Ultimately, the ideal future scenario would be the development of a treatment for LN that would prevent progression to ESRD with minimal toxicity or even prevent the development of LN altogether. A scenario such as this would require a way to identify patients at risk for nephritis early in the disease course and a way to predict those patients who may have the worst outcomes. The disparities in development of LN in predominantly US minority populations cannot be completely explained by differences in access to care alone. Poorer response to traditional therapy with intravenous cyclophosphamide has been reported in African American patients (17, 18). Once nephritis is present, studies have shown a greater likelihood of progression to ESRD among African American and Hispanic patients than whites (19). For LN in Asians, better outcomes and responses to cytotoxic therapy have been observed (20). These ethnic differences may be associated with a predisposition toward kidney failure following an insult to the kidney, which may involve genetic factors (19). Ongoing work in the discovery and understanding of genetic associations in LN may help us to identify SLE patients at risk for nephritis, progression to ESRD, and early mortality. It may be possible to potentially leverage these technologies for prompt recognition of high-risk patients and subsequent implementation of early therapy, as well as the ability to tailor therapy based on predicted disease severity. This is a particularly important therapeutic goal as many patients who may receive cytotoxic therapy are young and of reproductive age.

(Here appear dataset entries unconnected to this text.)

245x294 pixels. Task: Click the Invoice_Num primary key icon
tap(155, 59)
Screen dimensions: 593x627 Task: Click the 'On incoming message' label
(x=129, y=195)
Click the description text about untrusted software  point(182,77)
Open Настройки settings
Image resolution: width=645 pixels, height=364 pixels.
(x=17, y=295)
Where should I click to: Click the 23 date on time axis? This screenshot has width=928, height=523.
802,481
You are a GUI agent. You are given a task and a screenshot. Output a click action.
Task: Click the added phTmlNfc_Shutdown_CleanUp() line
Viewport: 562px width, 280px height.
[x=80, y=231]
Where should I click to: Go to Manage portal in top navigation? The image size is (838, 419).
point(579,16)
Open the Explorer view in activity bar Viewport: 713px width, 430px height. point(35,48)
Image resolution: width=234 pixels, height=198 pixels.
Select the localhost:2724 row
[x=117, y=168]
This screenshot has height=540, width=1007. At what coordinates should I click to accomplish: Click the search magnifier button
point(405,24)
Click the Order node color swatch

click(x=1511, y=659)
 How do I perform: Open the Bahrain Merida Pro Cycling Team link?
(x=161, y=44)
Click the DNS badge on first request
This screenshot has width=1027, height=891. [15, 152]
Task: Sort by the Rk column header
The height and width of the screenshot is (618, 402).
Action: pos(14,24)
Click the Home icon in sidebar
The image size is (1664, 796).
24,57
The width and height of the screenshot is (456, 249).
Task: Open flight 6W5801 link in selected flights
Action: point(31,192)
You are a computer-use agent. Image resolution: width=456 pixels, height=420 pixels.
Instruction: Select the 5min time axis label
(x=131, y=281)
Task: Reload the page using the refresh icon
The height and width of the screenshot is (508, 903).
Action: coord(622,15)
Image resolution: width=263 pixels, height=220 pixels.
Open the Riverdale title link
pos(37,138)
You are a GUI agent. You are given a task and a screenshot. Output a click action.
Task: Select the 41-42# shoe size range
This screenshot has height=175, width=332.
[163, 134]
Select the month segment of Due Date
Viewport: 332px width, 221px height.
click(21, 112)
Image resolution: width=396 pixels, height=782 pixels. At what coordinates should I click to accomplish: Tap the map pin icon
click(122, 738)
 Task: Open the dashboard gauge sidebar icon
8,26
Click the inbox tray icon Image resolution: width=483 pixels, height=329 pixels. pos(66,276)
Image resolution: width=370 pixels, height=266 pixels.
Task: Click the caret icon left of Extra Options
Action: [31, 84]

In summary, this clever epidemiologic study does confirm many of the disparities in choice of initial renal replacement therapy with LN not being different from all-cause ESRD. Renal replacement therapy, in particular HD, is a treatment modality with a high cost burden to the US health care system. The reasons for initial choice of renal replacement therapy are always complex and sometimes involve uninformed decisions, fears, biases, and real disease-related issues. Multivariate analyses cannot take into account all of the factors that are involved in decision making regarding choice of initial renal replacement therapy. Hence, additional types of studies including well-designed qualitative studies need to be conducted to understand these factors better. Ultimately, it does raise challenges to the lupus community and to those individuals who determine priorities for funding research support. How can we prevent ESRD in an already intensively studied condition such as SLE? What other predictors of ESRD have not yet been identified? Are they genetic or environmental? Further studies will need to take these issues into consideration, given the cost implications to the US health care system.